У нее русые волосы, небрежно подстриженные модной прической «мальчик без мамы», глаза, чуть удлиненные, под светлыми ресницами, и ногти без маникюра — это он тоже приметил и удивился.
«Разрешите?» — спросит Лешка.
И она, конечно, разрешает…
«Пельмени и жаркое из козули! — заказывает Лешка. — Коньяк? Нет, я непьющий. Мне лимонаду». Лешка косится на соседку: что вы на это скажете? Удивленно дрогнули ее ресницы. Пушистые, светлые ресницы, не намазанные черт те чем и не наклеенные, — ресницы как они есть. И вообще в этой девушке все естественно, она не выкаблучивается, как другие, изо всех сил старающиеся выглядеть не так, как их сотворила природа…
— И-го-го-го! — Лешка закручивает краны и выскакивает из кабины душа. Прямо на диспетчера Аксенова.
Аксенов отталкивает мокрого Лешку:
— Ты что? Ополоумел? Одевайся мигом и к начальству! Живо! На носках!
— Приветик! Что ж, другого никого нет, что ли? Только что ночную смену оттарабанил… — Лешка раздосадован: вот тебе и девушка! Вот тебе и ресницы!
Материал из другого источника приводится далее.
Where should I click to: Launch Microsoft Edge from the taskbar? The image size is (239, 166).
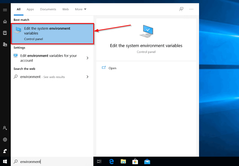(x=111, y=161)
— Однако давай, паря, давай! Опосля разберемся! — Аксенов хлопает дверью душевой.
«Опосля!», «Паря!» У, гуран забайкальский!» — беззлобно ругается Лешка, влезая в брюки.
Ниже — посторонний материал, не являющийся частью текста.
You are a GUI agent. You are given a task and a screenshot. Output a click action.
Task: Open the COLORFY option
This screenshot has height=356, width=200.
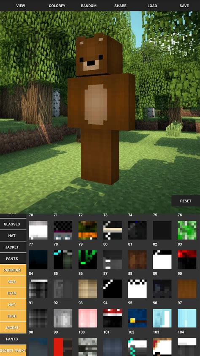coord(57,5)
Завгар лежит под машиной — наружу торчат только толстые ноги в новых пимах.
Ого! Значит, припекло!
Завгар вылезает из-под машины, маленький, кривоногий, как гном. Вытирает ветошью руки и говорит скрипучим гномьим голосом:
— Вот что, Куркин. Сядешь за руль, поедешь в рейс. Под твою, главное дело, личную ответственность!
Перекладывать эту самую ответственность со своих на чужие плечи — завгар на это мастер.
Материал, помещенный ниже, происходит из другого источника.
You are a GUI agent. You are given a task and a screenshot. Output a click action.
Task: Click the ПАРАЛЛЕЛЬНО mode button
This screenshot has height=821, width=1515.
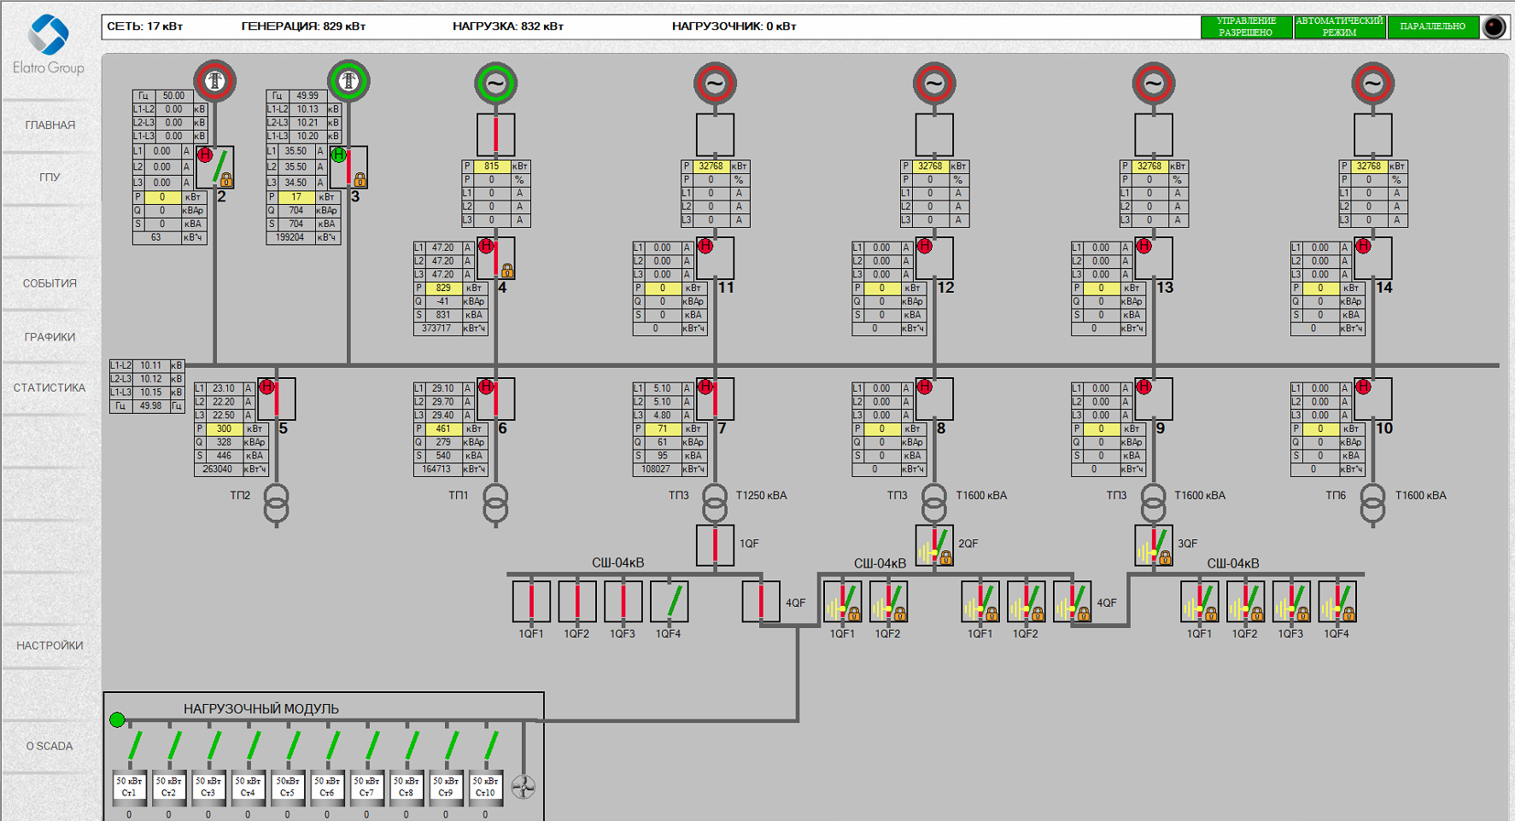1432,26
— Далеко ли? — спрашивает Лешка, поеживаясь: после душа ему зябко.
— В Аланор.
«На тысячах нор стоит Аланор», — вспоминает Лешка чьи-то стихи.
— Ездил туда?
— Бывал, — отвечает Лешка, — летом. Когда на грузовой работал.
— Теперь зимой побываешь. Ты, главное дело, смотри, в темпе чтобы ездка была. В темпе.
— А что такое стряслось, Иван Иванович? И в темпе, и под ответственность…
Завгар подымает с полу пустую канистру, долго смотрит на нее, словно не знает, что это такое, и наконец говорит:
— Тут цельная история выходит. На руднике у шахтера ребенок, девчонка, главное дело, ногу сломала. По рации управляющему докладают: плохо дело, везти ребенка в машине через степь неспособно, а управляющий пообещай: посылаю хирурга моментом. Ждите. Вот так, Куркин.
— Мне, значит, хирурга везти выпадает?
— Хирурга, Куркин. Твой «газик» в самый раз подойдет.
— Ну что ж, повезу.
— Давай, давай.
Лешка поворачивается.
— «На тысячах нор стоит Аланор», — бормочет он.
Откуда эти стихи — не помнит, а застряли в голове. Очень правильно, между прочим! Лешка вспоминает степь, бугристую от тарбаганьих нор. Каждая нора — холмик, на холмике — серебристый ковыль. А нор этих миллион! Едешь, а тарбаганы столбиками стоят в степи, лапками брюхо придерживают. Между прочим, забавные твари, таких тоже не всюду встретишь. Интересно, неужели они без просыпу спят всю зиму в своих норах? Как медведи? А степь аланорская — что пустыня. Ни деревца, ни кустика. И теперь, под снегом, небось словно на северном полюсе. Да нет. Снег там не держится — ветер сдувает. Ветер с Хингана.